**Work to be completed:**
All lines from the one containing "Reject (38, 1365)" to the end of the listing below should be output exactly; omit the pictures.

---- Study material

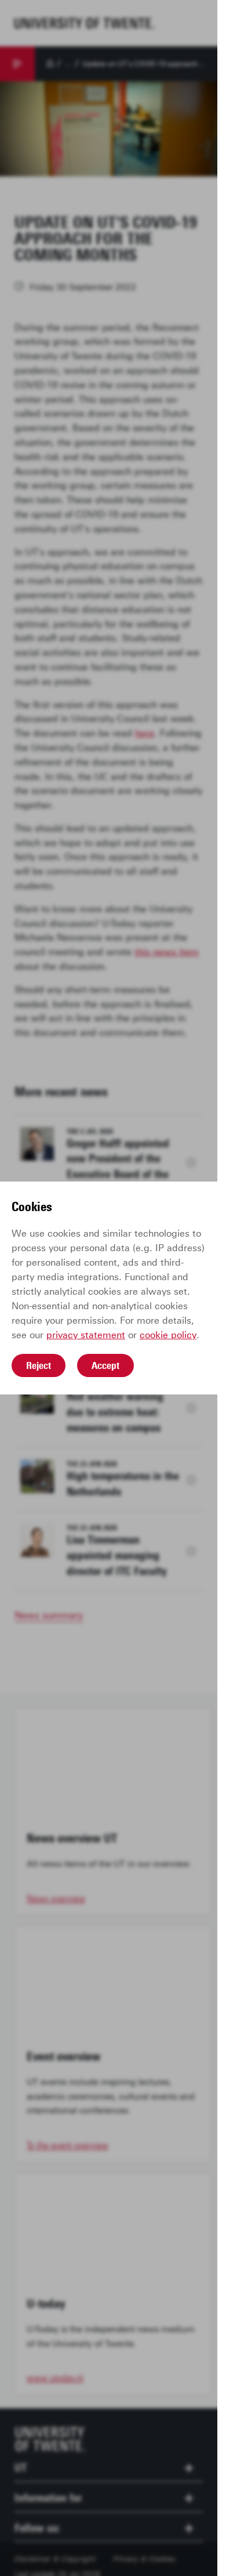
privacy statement (85, 1335)
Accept (105, 1365)
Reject (38, 1365)
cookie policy (168, 1335)
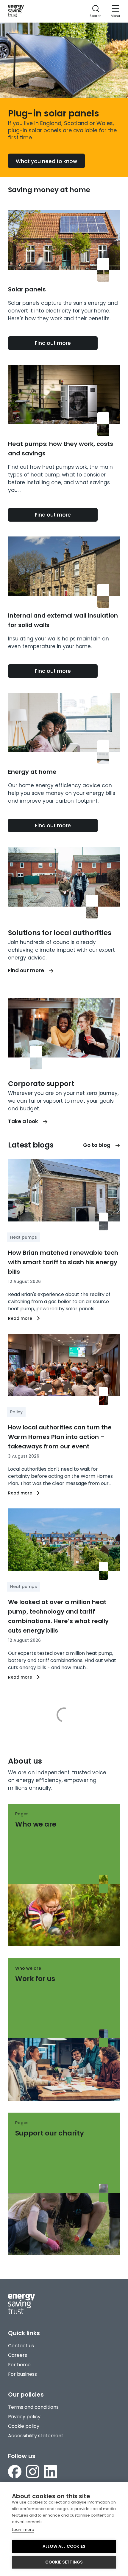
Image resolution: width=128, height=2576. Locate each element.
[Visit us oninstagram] (32, 2472)
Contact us (21, 2345)
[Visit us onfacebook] (14, 2472)
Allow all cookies (64, 2546)
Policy (16, 1412)
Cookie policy (23, 2426)
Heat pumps (23, 1237)
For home (19, 2364)
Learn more (23, 2529)
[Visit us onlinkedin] (50, 2472)
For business (22, 2374)
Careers (17, 2355)
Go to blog (96, 1145)
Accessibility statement (35, 2435)
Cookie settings (64, 2562)
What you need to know (46, 161)
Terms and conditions (33, 2407)
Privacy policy (24, 2416)
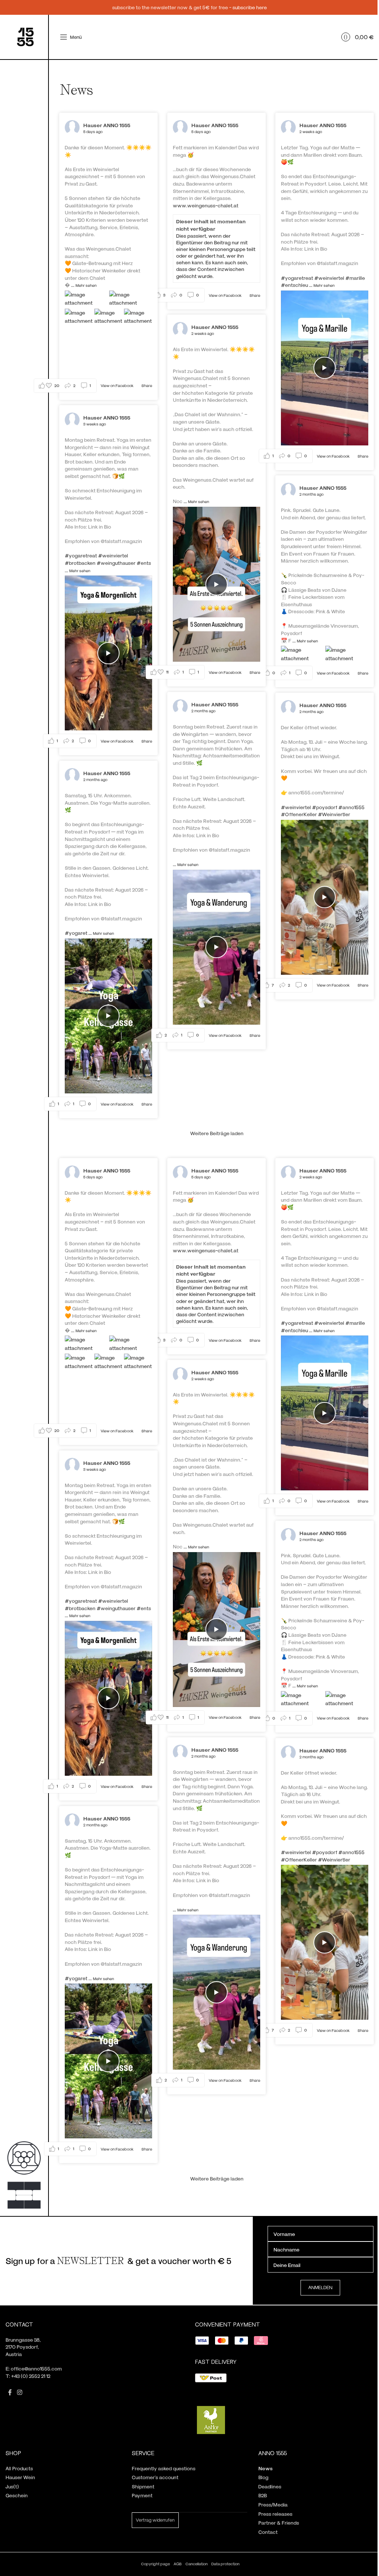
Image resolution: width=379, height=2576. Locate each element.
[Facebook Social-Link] (10, 2392)
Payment (142, 2495)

--------

**Answer box:**
Reject (38, 1365)
cookie policy (168, 1335)
Image resolution: width=128, height=2576. Locate each element.
[Visit us oninstagram] (32, 2472)
Contact us (21, 2345)
[Visit us onfacebook] (14, 2472)
Allow all cookies (64, 2546)
Policy (16, 1412)
Cookie policy (23, 2426)
Heat pumps (23, 1237)
For home (19, 2364)
Learn more (23, 2529)
[Visit us onlinkedin] (50, 2472)
For business (22, 2374)
Careers (17, 2355)
Go to blog (96, 1145)
Accessibility statement (35, 2435)
Cookie settings (64, 2562)
What you need to know (46, 161)
Terms and conditions (33, 2407)
Privacy policy (24, 2416)
Image resolution: width=379, height=2576. Locate each element.
[Facebook Social-Link] (10, 2392)
Payment (142, 2495)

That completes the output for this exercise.